El fenómeno de El Niño se está consolidando con una probabilidad del 82% de que sus efectos se sientan en Colombia a partir de mayo, según el Ideam. Este evento climático, que podría ser el más intenso desde que se tienen registros, está avanzando más rápido de lo esperado en el océano Pacífico. Las proyecciones indican que la probabilidad de que se presente un fenómeno fuerte o muy fuerte podría alcanzar un 96% hacia finales del año, lo que genera preocupación en sectores clave como la agricultura y la pesca.

Las condiciones climáticas ya están mostrando efectos visibles, con un aumento alarmante en las alertas por incendios forestales en Colombia, que pasaron de siete a 90 en solo dos semanas de mayo. Las temperaturas en varias regiones, como la Caribe y la Andina, han superado los promedios históricos, alcanzando cifras récord. Por ejemplo, Valledupar registró 38,4 °C y Santa Marta 37,2 °C. Este aumento de temperatura está exacerbando la sequía en el país, lo que podría tener repercusiones significativas en la producción agrícola.

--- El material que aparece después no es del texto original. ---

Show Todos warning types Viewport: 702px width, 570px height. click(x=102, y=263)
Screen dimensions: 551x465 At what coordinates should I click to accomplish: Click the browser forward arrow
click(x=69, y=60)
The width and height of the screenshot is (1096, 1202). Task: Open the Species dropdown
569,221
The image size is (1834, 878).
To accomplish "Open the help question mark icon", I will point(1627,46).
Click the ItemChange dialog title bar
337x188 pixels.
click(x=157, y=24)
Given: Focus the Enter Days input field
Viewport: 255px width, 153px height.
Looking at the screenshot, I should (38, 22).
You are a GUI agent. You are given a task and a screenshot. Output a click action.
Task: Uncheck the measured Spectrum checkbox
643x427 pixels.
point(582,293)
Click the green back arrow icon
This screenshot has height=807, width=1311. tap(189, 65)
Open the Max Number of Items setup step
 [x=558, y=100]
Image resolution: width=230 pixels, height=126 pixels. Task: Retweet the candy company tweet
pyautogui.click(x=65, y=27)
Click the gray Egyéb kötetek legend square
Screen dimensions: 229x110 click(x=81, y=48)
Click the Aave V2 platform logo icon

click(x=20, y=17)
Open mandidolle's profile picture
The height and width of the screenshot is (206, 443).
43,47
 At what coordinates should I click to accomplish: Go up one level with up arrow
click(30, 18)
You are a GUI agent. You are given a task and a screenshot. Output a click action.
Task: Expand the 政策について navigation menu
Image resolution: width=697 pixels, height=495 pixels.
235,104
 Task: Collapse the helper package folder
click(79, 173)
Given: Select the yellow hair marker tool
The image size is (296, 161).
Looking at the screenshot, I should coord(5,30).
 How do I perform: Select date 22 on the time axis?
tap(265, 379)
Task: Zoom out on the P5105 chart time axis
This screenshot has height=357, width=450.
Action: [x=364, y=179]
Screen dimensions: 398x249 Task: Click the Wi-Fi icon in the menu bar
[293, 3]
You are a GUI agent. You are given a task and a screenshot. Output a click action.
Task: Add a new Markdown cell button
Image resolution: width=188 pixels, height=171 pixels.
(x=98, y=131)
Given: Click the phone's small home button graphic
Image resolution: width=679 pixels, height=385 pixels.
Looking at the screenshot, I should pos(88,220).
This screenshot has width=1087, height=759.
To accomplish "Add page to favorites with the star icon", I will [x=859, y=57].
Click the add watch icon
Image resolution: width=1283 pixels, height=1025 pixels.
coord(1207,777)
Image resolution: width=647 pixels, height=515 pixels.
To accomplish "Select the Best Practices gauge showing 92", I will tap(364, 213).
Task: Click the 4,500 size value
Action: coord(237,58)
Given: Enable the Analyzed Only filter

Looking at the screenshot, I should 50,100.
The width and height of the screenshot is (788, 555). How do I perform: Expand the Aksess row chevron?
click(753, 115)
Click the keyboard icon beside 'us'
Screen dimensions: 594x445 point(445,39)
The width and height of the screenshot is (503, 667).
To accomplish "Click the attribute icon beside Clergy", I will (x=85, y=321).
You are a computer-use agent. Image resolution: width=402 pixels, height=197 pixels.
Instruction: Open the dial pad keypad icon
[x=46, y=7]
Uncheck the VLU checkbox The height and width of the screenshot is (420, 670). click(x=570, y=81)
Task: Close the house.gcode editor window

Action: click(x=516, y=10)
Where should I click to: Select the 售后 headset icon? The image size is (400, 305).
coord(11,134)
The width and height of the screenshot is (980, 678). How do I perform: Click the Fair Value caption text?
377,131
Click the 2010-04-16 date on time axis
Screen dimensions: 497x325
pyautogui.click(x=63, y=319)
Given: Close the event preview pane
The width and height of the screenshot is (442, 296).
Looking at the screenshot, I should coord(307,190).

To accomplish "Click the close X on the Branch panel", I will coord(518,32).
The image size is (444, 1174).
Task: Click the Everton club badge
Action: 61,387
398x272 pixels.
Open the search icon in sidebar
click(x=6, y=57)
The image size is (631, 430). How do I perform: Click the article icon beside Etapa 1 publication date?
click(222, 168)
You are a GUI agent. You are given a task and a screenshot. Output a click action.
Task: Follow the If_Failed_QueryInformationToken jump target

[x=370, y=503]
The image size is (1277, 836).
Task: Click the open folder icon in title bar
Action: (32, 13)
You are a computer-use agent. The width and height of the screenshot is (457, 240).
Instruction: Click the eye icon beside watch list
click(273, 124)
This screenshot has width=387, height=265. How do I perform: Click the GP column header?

Históricamente, El Niño ha tenido un impacto negativo en el PIB del sector agropecuario colombiano, que tiende a crecer 0,5 puntos porcentuales menos durante estos fenómenos. En un escenario sin El Niño, el PIB agropecuario podría aumentar a un ritmo del 2,5%, mientras que con el fenómeno, se reduce a un 2%. Además, el subsector pesquero es uno de los más afectados, con un crecimiento que podría caer de 5,4% a solo 1,1%. Esto se traduce en un aumento de la inflación de alimentos, que históricamente ha subido de 7,7% a 8,9% durante la presencia de El Niño.

La posibilidad de un "Súper El Niño" también ha aumentado, con proyecciones que indican que podría ser el más fuerte desde 1997. Esto podría tener efectos globales, y en Colombia, el sector agrícola sería el más golpeado. Los cultivos de arroz, plátano y caña de azúcar son particularmente vulnerables, y la oferta de leche también podría verse afectada. La combinación de sequía y altas temperaturas podría llevar a un aumento significativo en los precios de los alimentos, lo que presionaría aún más la inflación en el país.

A medida que se avanza hacia el segundo semestre del año, es crucial monitorear las condiciones climáticas y sus efectos en la producción agrícola y la inflación. Se espera que la sequía se intensifique durante los meses de junio, julio y agosto, lo que podría agravar la situación económica en Colombia y en la región. Los inversores deben estar atentos a las proyecciones del Ideam y otros organismos meteorológicos, así como a las políticas del gobierno para mitigar los efectos de este fenómeno climático.